Dataset items
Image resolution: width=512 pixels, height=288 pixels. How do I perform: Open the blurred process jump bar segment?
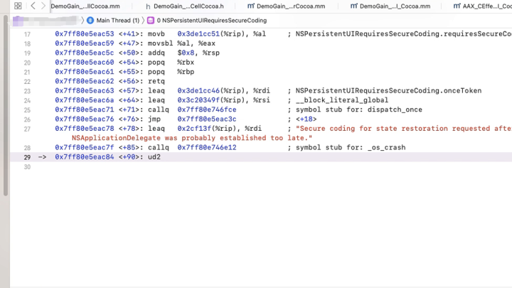pyautogui.click(x=44, y=21)
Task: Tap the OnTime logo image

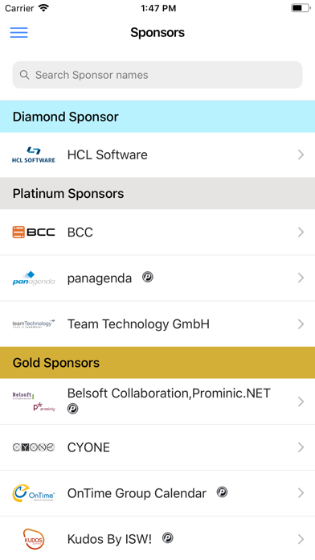Action: point(34,493)
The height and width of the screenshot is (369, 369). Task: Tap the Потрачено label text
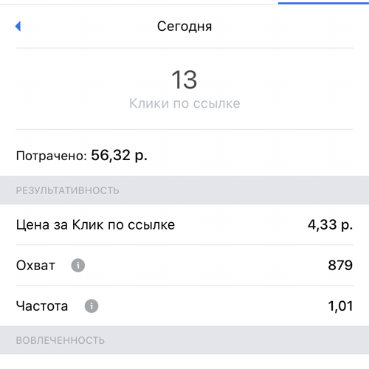(x=52, y=156)
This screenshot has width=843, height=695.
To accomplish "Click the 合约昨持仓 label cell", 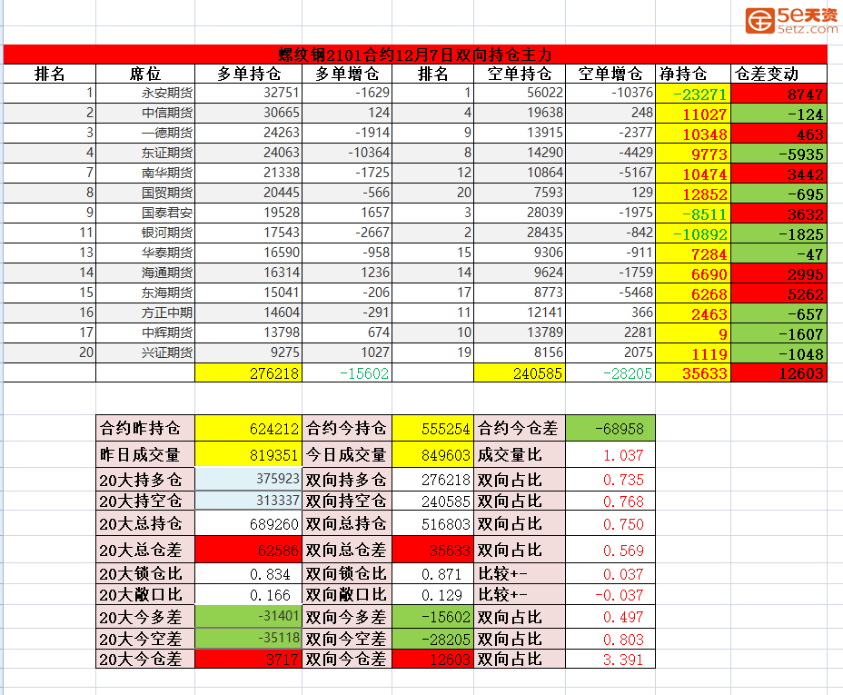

WHAT YOU ARE ASKED TO DO
Would you reproduce the records exactly as they stand, but without the pictures?

RESPONSE TO THIS TASK
Image resolution: width=512 pixels, height=288 pixels. How do I perform: Open the blurred process jump bar segment?
pyautogui.click(x=44, y=21)
Task: Tap the OnTime logo image

Action: point(34,493)
The height and width of the screenshot is (369, 369). Task: Tap the Потрачено label text
(x=52, y=156)
This screenshot has width=843, height=695.
To accomplish "Click the 合约昨持仓 label cell", 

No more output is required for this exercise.